### WHAT THE TASK ASKS
All of the material must be duplicated exactly, line by line.

--- --- ---

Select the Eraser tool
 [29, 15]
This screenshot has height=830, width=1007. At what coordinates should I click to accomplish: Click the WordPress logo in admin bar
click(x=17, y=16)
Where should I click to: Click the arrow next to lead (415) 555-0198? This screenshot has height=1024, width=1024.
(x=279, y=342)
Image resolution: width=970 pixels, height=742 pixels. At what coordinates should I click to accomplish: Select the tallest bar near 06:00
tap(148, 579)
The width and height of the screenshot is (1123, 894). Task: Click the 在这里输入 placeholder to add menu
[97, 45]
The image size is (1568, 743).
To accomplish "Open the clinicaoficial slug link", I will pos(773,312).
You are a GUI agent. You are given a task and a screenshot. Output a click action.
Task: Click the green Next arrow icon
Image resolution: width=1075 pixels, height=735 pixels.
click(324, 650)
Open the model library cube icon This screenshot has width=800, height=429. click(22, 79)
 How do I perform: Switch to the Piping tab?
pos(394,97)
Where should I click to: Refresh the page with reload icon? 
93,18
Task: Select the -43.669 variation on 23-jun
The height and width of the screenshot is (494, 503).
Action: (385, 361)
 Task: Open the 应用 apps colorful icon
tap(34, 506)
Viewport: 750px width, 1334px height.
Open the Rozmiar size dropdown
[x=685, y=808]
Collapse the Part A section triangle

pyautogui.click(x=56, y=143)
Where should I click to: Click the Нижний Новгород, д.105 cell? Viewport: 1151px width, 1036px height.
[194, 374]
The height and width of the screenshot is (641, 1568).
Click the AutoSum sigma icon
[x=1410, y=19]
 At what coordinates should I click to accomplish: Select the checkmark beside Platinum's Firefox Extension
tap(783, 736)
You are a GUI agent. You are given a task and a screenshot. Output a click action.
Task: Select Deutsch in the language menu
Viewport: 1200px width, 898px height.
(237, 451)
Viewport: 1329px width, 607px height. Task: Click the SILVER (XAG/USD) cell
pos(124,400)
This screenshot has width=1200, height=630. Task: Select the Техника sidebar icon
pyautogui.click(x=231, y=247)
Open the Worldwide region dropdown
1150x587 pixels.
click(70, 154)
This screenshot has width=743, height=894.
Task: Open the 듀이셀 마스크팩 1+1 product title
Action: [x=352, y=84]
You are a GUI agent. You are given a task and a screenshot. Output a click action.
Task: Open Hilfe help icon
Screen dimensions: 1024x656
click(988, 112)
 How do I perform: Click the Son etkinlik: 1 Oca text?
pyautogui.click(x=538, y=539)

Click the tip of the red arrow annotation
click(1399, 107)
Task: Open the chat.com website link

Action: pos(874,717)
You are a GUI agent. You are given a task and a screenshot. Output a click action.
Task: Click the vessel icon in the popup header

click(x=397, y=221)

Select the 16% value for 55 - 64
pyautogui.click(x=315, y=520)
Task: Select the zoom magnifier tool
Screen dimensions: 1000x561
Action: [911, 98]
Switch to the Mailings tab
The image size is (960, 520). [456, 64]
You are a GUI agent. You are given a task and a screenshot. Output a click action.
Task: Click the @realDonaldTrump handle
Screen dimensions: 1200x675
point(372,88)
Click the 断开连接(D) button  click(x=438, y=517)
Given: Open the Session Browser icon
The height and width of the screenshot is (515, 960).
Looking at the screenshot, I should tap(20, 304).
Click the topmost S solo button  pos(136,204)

--- --- ---

### WRITTEN RESPONSE
Select the Eraser tool
 [29, 15]
This screenshot has height=830, width=1007. At what coordinates should I click to accomplish: Click the WordPress logo in admin bar
click(x=17, y=16)
Where should I click to: Click the arrow next to lead (415) 555-0198? This screenshot has height=1024, width=1024.
(x=279, y=342)
Image resolution: width=970 pixels, height=742 pixels. At what coordinates should I click to accomplish: Select the tallest bar near 06:00
tap(148, 579)
The width and height of the screenshot is (1123, 894). Task: Click the 在这里输入 placeholder to add menu
[97, 45]
The image size is (1568, 743).
To accomplish "Open the clinicaoficial slug link", I will pos(773,312).
You are a GUI agent. You are given a task and a screenshot. Output a click action.
Task: Click the green Next arrow icon
Image resolution: width=1075 pixels, height=735 pixels.
click(324, 650)
Open the model library cube icon This screenshot has width=800, height=429. click(22, 79)
 How do I perform: Switch to the Piping tab?
pos(394,97)
Where should I click to: Refresh the page with reload icon? 
93,18
Task: Select the -43.669 variation on 23-jun
The height and width of the screenshot is (494, 503).
Action: (385, 361)
 Task: Open the 应用 apps colorful icon
tap(34, 506)
Viewport: 750px width, 1334px height.
Open the Rozmiar size dropdown
[x=685, y=808]
Collapse the Part A section triangle

pyautogui.click(x=56, y=143)
Where should I click to: Click the Нижний Новгород, д.105 cell? Viewport: 1151px width, 1036px height.
[194, 374]
The height and width of the screenshot is (641, 1568).
Click the AutoSum sigma icon
[x=1410, y=19]
 At what coordinates should I click to accomplish: Select the checkmark beside Platinum's Firefox Extension
tap(783, 736)
You are a GUI agent. You are given a task and a screenshot. Output a click action.
Task: Select Deutsch in the language menu
Viewport: 1200px width, 898px height.
(237, 451)
Viewport: 1329px width, 607px height. Task: Click the SILVER (XAG/USD) cell
pos(124,400)
This screenshot has width=1200, height=630. Task: Select the Техника sidebar icon
pyautogui.click(x=231, y=247)
Open the Worldwide region dropdown
1150x587 pixels.
click(70, 154)
This screenshot has width=743, height=894.
Task: Open the 듀이셀 마스크팩 1+1 product title
Action: [x=352, y=84]
You are a GUI agent. You are given a task and a screenshot. Output a click action.
Task: Open Hilfe help icon
Screen dimensions: 1024x656
click(988, 112)
 How do I perform: Click the Son etkinlik: 1 Oca text?
pyautogui.click(x=538, y=539)

Click the tip of the red arrow annotation
click(1399, 107)
Task: Open the chat.com website link

Action: pos(874,717)
You are a GUI agent. You are given a task and a screenshot. Output a click action.
Task: Click the vessel icon in the popup header

click(x=397, y=221)

Select the 16% value for 55 - 64
pyautogui.click(x=315, y=520)
Task: Select the zoom magnifier tool
Screen dimensions: 1000x561
Action: [911, 98]
Switch to the Mailings tab
The image size is (960, 520). [456, 64]
You are a GUI agent. You are given a task and a screenshot. Output a click action.
Task: Click the @realDonaldTrump handle
Screen dimensions: 1200x675
point(372,88)
Click the 断开连接(D) button  click(x=438, y=517)
Given: Open the Session Browser icon
The height and width of the screenshot is (515, 960).
Looking at the screenshot, I should tap(20, 304).
Click the topmost S solo button  pos(136,204)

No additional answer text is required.